NZ yields fell across the curve on Friday following the previous night’s move in US yields.
US 10-year yields fell further on Friday night to end the week at 2.18%.
The move lower in NZ yields was assisted by offshore moves and also by a weaker ANZ business confidence reading in the afternoon. It suggested downside risk to our GDP forecasts.
NZ 2-year swap closed down 4 bps, at 2.89%. We continue to look for it to trade down toward 2.70% in the months ahead as the RBNZ delivers a rate cut at its next two meetings. This would take the OCR back to last year’s trough of 2.50%.
NZ 10-year swap closed down 8 bps, at 3.66%, taking the 2-10s curve down to 77 bps. We are positioned for medium-term steepening toward 120 bps. However, the position will now be helped by Friday night’s moves in US yields.
US yields fell across the curve after a low-side reading of the US Q2 Employment Cost Index. At 0.2%q/q, this was the lowest quarterly reading since the series was recorded in 1996. It is particularly relevant to the market in thinking about when the US Fed will begin rate hikes. Up until now, despite strong improvements in the US labour market, the missing piece of the jigsaw for the Fed has been wage pressures. Friday’s data only adds to the sense that wage pressures remain absent.
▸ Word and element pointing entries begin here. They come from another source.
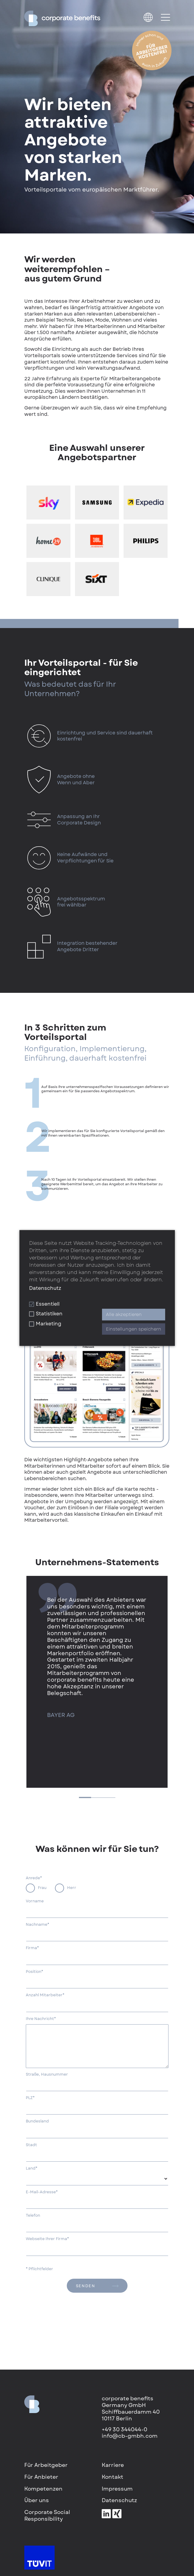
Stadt (31, 2145)
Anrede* (34, 1878)
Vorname (35, 1901)
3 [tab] (109, 1797)
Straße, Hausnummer (47, 2074)
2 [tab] (97, 1797)
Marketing (45, 1323)
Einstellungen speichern (133, 1329)
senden (97, 2285)
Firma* (32, 1948)
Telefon (33, 2215)
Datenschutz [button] (45, 1288)
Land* (31, 2168)
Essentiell (44, 1303)
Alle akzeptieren (124, 1315)
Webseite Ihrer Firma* (47, 2239)
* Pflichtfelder (39, 2269)
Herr (71, 1888)
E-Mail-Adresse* (42, 2192)
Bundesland (37, 2121)
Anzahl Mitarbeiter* (45, 1995)
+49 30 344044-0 (124, 2429)
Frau (42, 1888)
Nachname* (37, 1924)
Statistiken (46, 1313)
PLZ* (30, 2098)
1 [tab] (85, 1797)
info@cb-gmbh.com (130, 2436)
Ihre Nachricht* (41, 2019)
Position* (34, 1972)
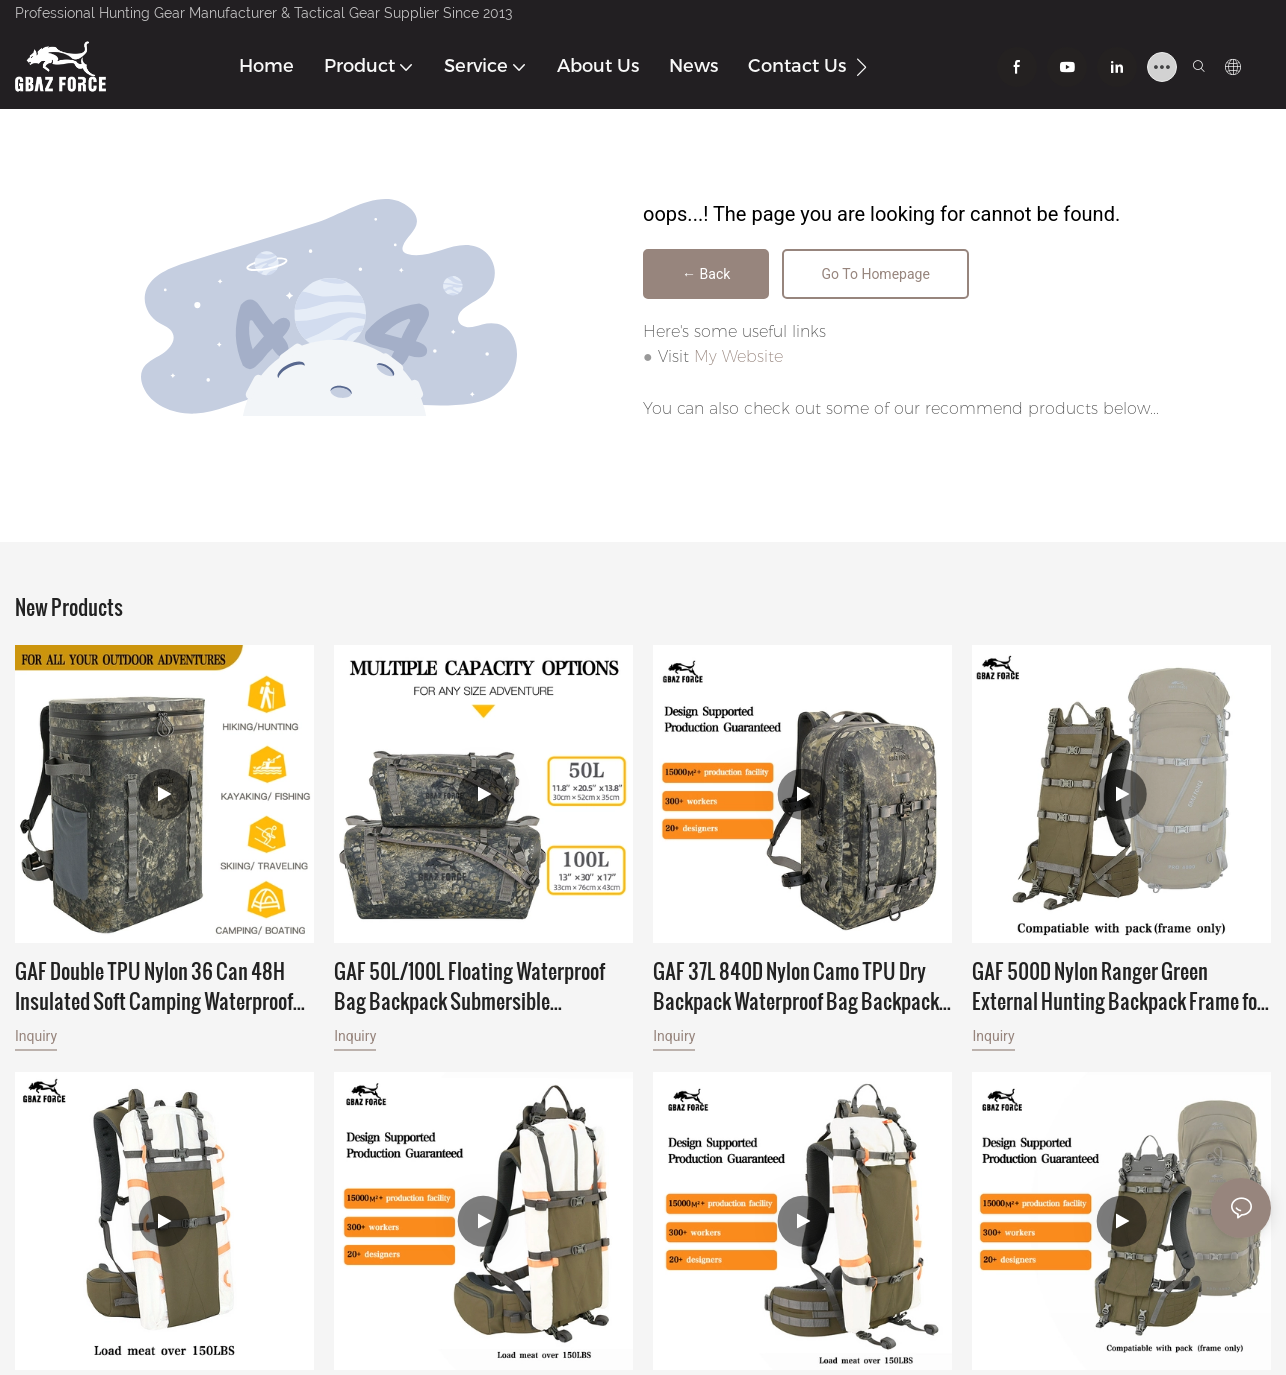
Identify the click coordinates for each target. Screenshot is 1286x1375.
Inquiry (36, 1039)
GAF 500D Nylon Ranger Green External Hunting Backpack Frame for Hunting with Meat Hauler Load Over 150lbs (1118, 989)
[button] (861, 67)
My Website (738, 359)
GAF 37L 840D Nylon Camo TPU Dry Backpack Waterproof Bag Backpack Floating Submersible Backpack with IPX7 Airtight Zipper (796, 989)
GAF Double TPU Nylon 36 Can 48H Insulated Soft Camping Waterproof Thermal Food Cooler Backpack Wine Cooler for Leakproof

US 2-year yields plunged from 0.74% to 0.66% on the data. Similarly US 10-year yields fell from 2.26% to end the week at 2.18%, their lowest level since 8 July.
Today, there is little on the data agenda locally. Local highlights for rates markets will be tomorrow’s RBA meeting and NZ and AU employment reports on Wed and Thurs respectively. The week is book-ended with the all-important US non-farm payrolls report.